Ironically, the California-born and -raised, Confederate-flag-pin-wearing Allen was given a lesson of his own in etymology, religion, and geography. It turned out that Allen’s mother, Etty, was a Tunisian-born Jew and former French citizen, and that “macaca” was Portuguese for monkey.
At the moment, the latest passel of polls shows Cuccinelli trailing his Democratic opponent, Terry McAuliffe, by 5 points, with a persistent gap among women and upscale voters. On the fundraising level, McAuliffe leads Cuccinelli by more than $2 million in both money raised and cash on hand, with the lion’s share of Cuccinelli’s donations coming in the form of $3.6 million in in-kind contributions by the Republican Governors Association. With less than two months left until the election, let’s call it third and long for Ken.
As a practical matter, Whitbeck’s remarks will personally offend only a sliver of the electorate, with Jews making up only 3 percent of Virginia’s voters in 2012, according to exit polls. More broadly, though, Whitbeck’s attempt at humor will likely remind folks about things that Cuccinelli & Co. wish people would just forget, things like Cuccinelli’s own brushes with birth, ethnicity, and nationality.
In a 2010 interview, Cuccinelli raised the possibility of tying Virginia’s challenge to Obamacare to the president having been born in Kenya and thus ineligible for office—despite that Obama’s mother was American born, raised in Kansas, and a descendant of New England abolitionists. As Cuccinelli put it, “I mean, someone is going to have to come forward with nailed-down testimony that he was born in place B, wherever that is. You know, the speculation is Kenya. And that doesn't seem beyond the realm of possibility.”
To his credit, Cuccinelli quickly disavowed his comments about Obama and chalked them up to a discussion of the hypothetical. Cuccinelli explained, “I absolutely believe that President Obama was born in the United States. I don't buy into the claims that he wasn't.”
To their credit, the Cuccinelli campaign sought to quickly douse the fire of Whitebeck’s Last Supper joke.
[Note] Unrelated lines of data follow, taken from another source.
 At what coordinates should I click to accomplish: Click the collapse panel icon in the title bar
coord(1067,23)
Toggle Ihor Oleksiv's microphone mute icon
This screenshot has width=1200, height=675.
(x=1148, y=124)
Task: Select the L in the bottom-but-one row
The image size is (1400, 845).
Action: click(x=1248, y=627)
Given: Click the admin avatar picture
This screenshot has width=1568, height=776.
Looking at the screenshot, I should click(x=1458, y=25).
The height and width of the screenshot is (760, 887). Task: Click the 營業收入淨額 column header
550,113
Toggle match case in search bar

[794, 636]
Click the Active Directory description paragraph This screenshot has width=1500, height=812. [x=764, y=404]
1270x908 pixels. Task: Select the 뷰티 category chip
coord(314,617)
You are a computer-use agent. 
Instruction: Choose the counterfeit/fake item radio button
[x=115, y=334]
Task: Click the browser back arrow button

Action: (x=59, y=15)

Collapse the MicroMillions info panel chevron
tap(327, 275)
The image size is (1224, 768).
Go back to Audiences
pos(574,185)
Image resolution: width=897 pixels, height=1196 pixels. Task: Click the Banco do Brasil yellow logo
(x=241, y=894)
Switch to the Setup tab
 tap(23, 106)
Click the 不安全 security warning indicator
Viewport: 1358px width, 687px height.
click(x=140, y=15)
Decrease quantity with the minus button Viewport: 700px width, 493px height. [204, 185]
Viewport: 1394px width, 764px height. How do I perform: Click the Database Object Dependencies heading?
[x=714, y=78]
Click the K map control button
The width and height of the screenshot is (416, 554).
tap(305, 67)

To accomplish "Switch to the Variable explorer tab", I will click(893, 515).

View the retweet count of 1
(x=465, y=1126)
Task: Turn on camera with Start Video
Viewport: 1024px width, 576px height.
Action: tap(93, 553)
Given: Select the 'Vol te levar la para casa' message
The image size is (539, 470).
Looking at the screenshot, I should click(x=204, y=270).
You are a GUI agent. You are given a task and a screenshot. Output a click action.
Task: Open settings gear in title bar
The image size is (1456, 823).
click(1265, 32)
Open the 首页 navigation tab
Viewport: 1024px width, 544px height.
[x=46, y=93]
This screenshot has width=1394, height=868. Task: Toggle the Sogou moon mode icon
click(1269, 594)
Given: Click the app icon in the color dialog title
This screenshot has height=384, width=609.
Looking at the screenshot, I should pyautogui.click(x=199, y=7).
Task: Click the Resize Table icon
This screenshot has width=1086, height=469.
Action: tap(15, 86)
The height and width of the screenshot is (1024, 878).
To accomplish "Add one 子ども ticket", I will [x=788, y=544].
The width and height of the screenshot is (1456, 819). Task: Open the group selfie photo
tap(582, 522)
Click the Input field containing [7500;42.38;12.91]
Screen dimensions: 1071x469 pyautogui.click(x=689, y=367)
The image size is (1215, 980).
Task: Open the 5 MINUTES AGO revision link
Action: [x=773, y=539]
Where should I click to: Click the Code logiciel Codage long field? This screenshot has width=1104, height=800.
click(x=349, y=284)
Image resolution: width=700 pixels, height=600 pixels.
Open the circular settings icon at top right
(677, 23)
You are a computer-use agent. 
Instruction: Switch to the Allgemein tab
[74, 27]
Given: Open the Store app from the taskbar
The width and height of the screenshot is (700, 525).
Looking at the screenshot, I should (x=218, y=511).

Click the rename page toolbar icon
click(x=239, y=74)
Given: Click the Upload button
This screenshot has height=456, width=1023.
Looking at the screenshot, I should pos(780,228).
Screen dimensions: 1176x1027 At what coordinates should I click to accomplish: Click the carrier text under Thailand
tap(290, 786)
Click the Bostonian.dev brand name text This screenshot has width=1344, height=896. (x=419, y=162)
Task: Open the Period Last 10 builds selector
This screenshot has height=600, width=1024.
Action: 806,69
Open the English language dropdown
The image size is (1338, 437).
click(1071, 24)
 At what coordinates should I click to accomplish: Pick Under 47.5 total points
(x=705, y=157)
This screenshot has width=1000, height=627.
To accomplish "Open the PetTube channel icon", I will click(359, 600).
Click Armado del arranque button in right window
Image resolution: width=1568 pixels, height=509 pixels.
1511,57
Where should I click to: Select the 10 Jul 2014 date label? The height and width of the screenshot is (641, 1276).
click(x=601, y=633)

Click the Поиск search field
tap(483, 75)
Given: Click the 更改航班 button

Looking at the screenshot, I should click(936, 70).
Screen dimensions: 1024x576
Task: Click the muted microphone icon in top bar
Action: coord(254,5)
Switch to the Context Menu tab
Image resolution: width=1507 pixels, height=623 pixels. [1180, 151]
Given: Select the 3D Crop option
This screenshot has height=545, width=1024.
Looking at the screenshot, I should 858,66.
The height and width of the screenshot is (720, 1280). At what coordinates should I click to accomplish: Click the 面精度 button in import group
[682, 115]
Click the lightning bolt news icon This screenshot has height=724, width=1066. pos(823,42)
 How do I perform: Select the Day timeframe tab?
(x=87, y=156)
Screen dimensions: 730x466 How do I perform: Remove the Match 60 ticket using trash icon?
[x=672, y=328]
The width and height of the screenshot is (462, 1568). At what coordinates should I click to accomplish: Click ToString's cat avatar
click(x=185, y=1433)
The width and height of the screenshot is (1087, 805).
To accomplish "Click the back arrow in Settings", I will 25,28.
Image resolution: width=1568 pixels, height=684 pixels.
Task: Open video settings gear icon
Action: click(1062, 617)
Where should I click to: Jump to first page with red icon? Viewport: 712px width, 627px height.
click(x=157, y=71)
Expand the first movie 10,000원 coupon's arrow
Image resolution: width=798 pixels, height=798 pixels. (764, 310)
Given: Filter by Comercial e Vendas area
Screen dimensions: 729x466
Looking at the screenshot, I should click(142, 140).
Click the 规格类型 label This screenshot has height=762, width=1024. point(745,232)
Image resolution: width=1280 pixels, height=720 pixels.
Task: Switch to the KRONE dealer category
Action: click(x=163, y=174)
Cuccinelli campaign strategist Chris LaCivita criticized the comment, saying, “It’s wholly inappropriate and not connected to the campaign. And it’s not reflective of Ken Cuccinelli.” For good measure, LaCivita added, “I don’t even know who the guy is.”
Dissociation is one thing, but denial is another—especially when it is false, especially when the guy you claimed not to know is the guy who actually nominated your guy for governor, and especially when the guy you claimed not to know previously emceed a campaign event for your guy.
For Cuccinelli, all this is happening at a moment when he thought he had finally found his mojo. Just after a recent staff shake-up, Cuccinelli won the coveted endorsement of the Northern Virginia Technology Council’s PAC, overcoming objections from vocal McAuliffe supporters. As The Washington Post described it, “as endorsements go, the NVTC’s is an important one in Northern Virginia,” insofar as the NVTC represents about 1,000 businesses and organizations and its membership runs the gamut from businesses to universities to government agencies.
Alas for Cuccinelli, as his brush with modernity now appears to be short-lived. For the next 24 hours, the candidate will likely be left to clean up a mess that was not of his own making—for once.
Back in the spring, the race appeared winnable for Cuccinelli, as polls showed him leading by as many as 10 points. Not anymore.
Since then Cuccinelli has been saddled with defending his own record on social issues and ethics and with a running mate for lieutenant governor, the Rev. E.W. Jackson, who makes Cuccinelli look, well, moderate. Back in May, Cuccinelli announced that he was “just not going to defend” Jackson’s “statements at every turn.” Now, with time running out, Cuccinelli has embraced the once unembraceable.
At a recent rally, Cuccinelli proclaimed, “It’s great to be here with the whole ticket. As E.W. said, we’re running together. We’re running hard.”
Cuccinelli may yet pull an upset. McAuliffe has his own problems with scandals and high unfavorables. Only 24 percent of Virginians view McAuliffe favorably, while 39 percent look at him otherwise.
Yet, the reality is that Cuccinelli lags, and that Virginia is now an electoral bellwether. It has gone Democratic in the last two presidential elections by the national average and last elected a nonincumbent Republican to the Senate in 2000. It would do the New Jersey–born Cuccinelli well to remember that Virginia is very much part of the 21st century.